IMF Executive Board Concludes 2022 Article IV Consultation with Iceland

New Delhi :On June 15, 2022, the Executive Board of the International Monetary Fund (IMF) concluded the Article IV consultation [1] with Iceland and endorsed the staff appraisal without a meeting on a lapse-of-time basis.

Iceland has weathered recent shocks to the economy relatively well. Well-designed policy measures and a solid health system eased the impact of the pandemic, allowing real GDP and employment to recover strongly. Robust domestic demand and favorable terms of trade boosted output growth to 4.3 percent in 2021, despite slower recovery in tourism. With net general government debt of 60 percent of GDP, international reserves of 29 percent of GDP, and a sound banking system, the Icelandic economy remains well positioned to handle potential negative shocks, including from the global impact of the war in Ukraine.

Growth is expected to remain moderate in 2022 and the medium term. In 2022, GDP growth is projected at 3.6 percent while average inflation is projected to reach 7.4 percent.
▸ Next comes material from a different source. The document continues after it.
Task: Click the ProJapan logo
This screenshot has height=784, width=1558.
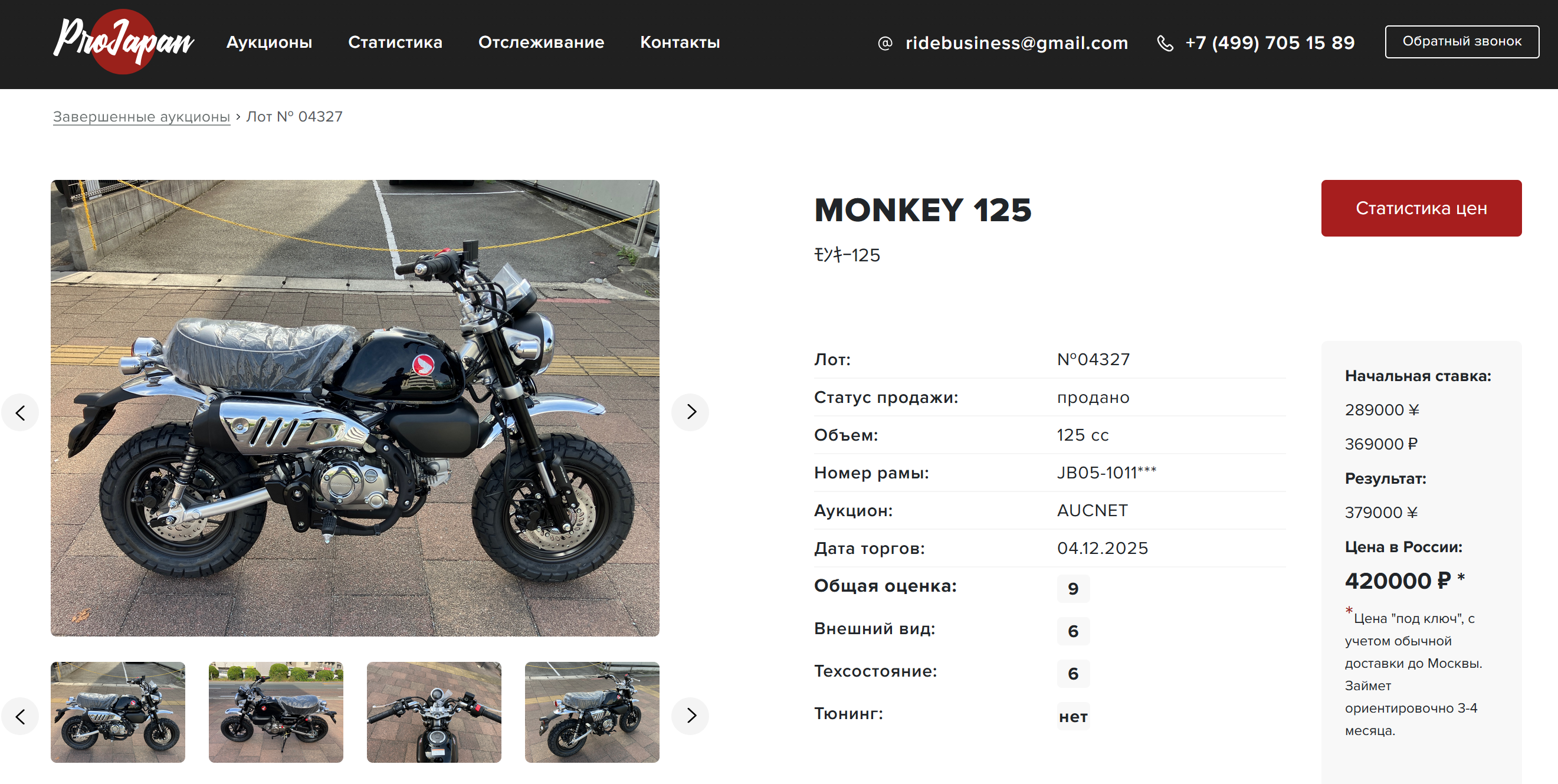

Over the medium term, export-oriented industries are expected to be the main source of growth, while private consumption growth is expected to moderate with the tightening of monetary and fiscal policies. By 2027, real GDP is expected to reach a level about 2 percent below its pre-COVID trend. Inflation is projected to gradually fall back to target by 2025, steered by the ongoing monetary policy tightening. The current account is projected to revert to a surplus as tourism continues to recover. Risks to the recovery arise from the war in Ukraine, the pandemic, and a potential impasse in the negotiations for a new collective bargaining agreement that could result in labor market tensions and economic dislocation. On the upside, tourism and new innovative industries could help the economy recover faster.